**TASK DESCRIPTION**
Exactly as they appear, please output the lines from the one with "The height and width of the screenshot is (404, 471)." through the end of the material, without pictures.

**INPUT DATA**
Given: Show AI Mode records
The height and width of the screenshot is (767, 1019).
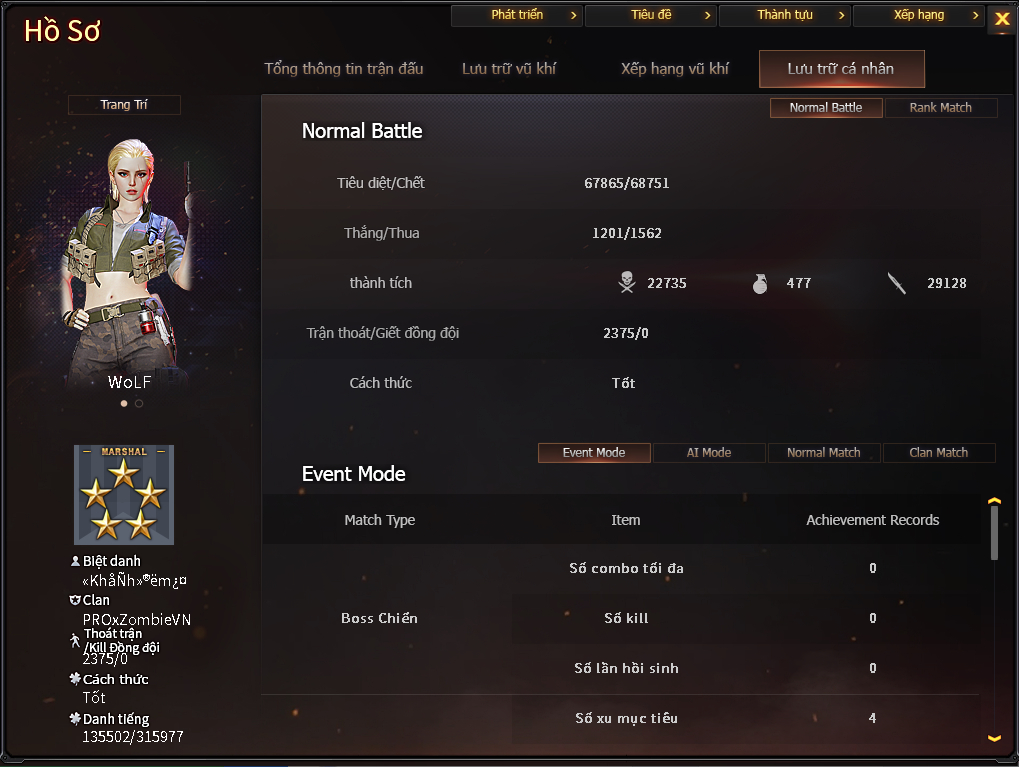Looking at the screenshot, I should pyautogui.click(x=709, y=453).
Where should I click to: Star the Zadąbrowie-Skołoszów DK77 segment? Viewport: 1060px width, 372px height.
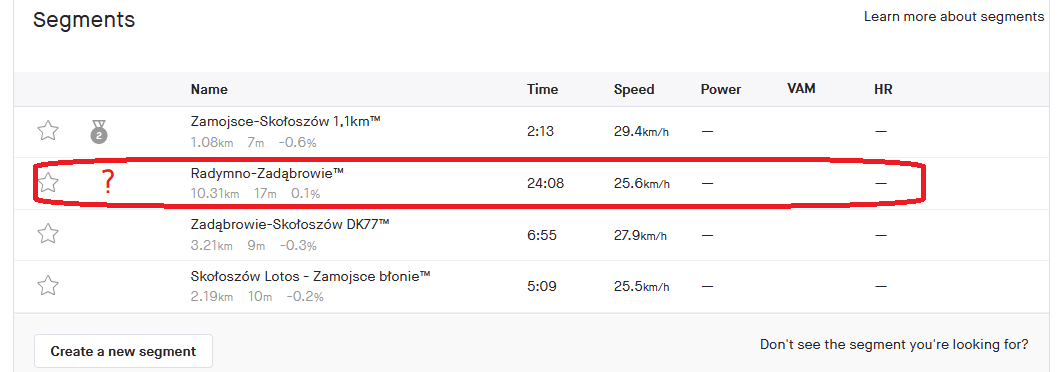point(47,234)
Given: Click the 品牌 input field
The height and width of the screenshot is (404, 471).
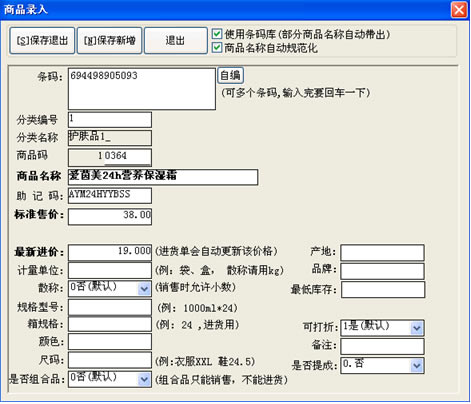Looking at the screenshot, I should point(382,271).
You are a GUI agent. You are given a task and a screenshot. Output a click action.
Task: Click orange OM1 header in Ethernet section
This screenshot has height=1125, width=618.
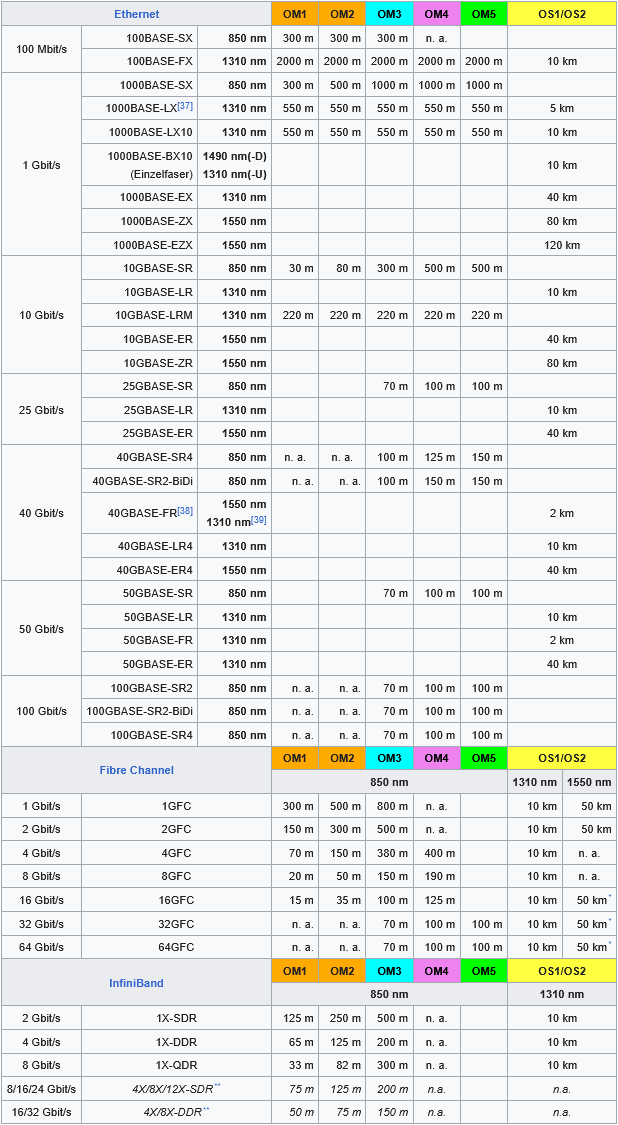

**WORKED SOLUTION**
The height and width of the screenshot is (404, 471).
Looking at the screenshot, I should point(382,271).
You are a GUI agent. You are given a task and a screenshot. Output a click action.
Task: Click orange OM1 header in Ethernet section
This screenshot has height=1125, width=618.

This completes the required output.